CEVAP Davalı vekili cevap dilekçesinde özetle; iş bu davanın İş Kanunu’nun 32. maddesi gereğince 5 yıllık süre içerisinde açılmadığını, öncelikle müvekkili şirketin borçlu olup olmadığının incelenmesi ve bu hususta bir karar verilmesi gerektiğini, davalının müvekkili şirketten alacağının olmadığını, bu yönüyle davanın reddi gerektiğini, iflas davasının şartlarının oluşmadığını, davacı tarafın kötü niyetli olarak iflas yoluna başvurduğunu belirterek tüm bu sebeplerden dolayı davanın reddine karar verilmesini talep etmiştir.

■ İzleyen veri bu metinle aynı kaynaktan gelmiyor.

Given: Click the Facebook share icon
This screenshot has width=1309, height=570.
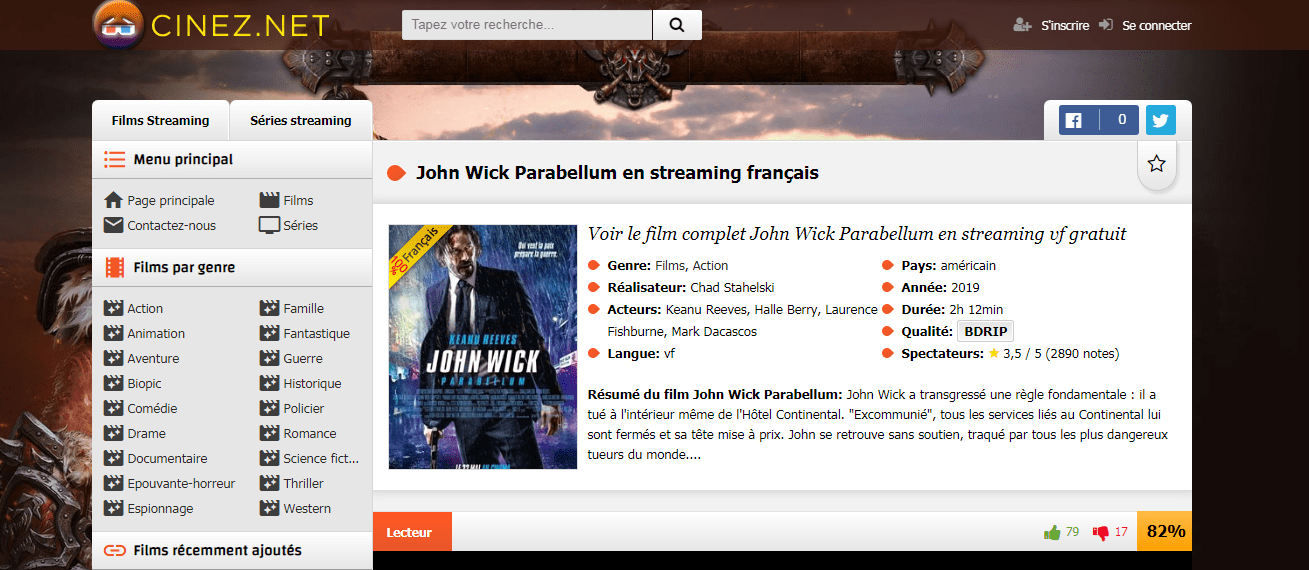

İLK DERECE MAHKEMESİ KARARI Mahkemece ”… 2004 sayılı İİK’nun 155 vd. maddesi gereğince iflas yolu ile takipte borçlunun ödeme emrine itiraz etmesi üzerine açılan, borca itirazın kaldırılması ve iflas talepli davada mahkemenin öncelikle tarafların iddia ve savunmalarını genel hükümlere göre inceleyerek davacının alacaklı davalının ise borçlu olup olmadığını maddi hukuk kurallarına göre tespit etmesi gerekir. Bu kapsamda mahkememizce takip tarihi itibari ile davacının alacak talebinde haklı olup olmadığının, haklı ise takip tarihi itibari ile talep edebileceği alacak miktarının tespiti için bilirkişi incelemesi yaptırılmış olup, mahkememizce benimsenen 08/03/2021 tarihli bilirkişi raporundan davacının İstanbul … İcra Müdürlüğü’nün … Esas sayılı dosyasında takip tarihi itibari ile 30.668,01-₺ işe başlatmama tazminatı, 18.000,00-₺ boşta geçen 4 aylık ücret alacağı, 845,76-₺ ihbar tazminatı fark alacağı, 22.616,01-₺ işlemiş faiz alacağı olmak üzere toplam 72.129,78-₺ alacak talebinde haklı olduğu kanısına varılmakla 03/06/2021 tarihli oturumda alınan 1 nolu ara karar ile “Davalının İstanbul … İcra Müdürlüğü’nün … Esas sayılı takip dosyasında yapmış olduğu itirazının kaldırılmasına, takibin 49.513,00-₺ asıl alacak, 22.616,01-₺ işlemiş faiz üzerinden ve asıl alacağa takip tarihinden itibaren yasal faiz uygulanmak sureti ile takibin devamına” karar verilmiştir. Anılan ara karar uyarınca icra müdürlüğüne depo kararına esas kapak hesabı yaptırılmış ve kapak hesabında yazılı toplam tutarın ödenmesi hususunda davalı tarafa depo emri çıkartılmış olup, usulünce tebliğ edilmiştir. Davalı tarafın süresinde depo kararını yerine getirdiği, ödemede bulunması nedeni ile iflas davasının konusuz kaldığı anlaşılmakla davanın esası hakkında karar verilmesine yer olmadığına” dair karar verilmiştir.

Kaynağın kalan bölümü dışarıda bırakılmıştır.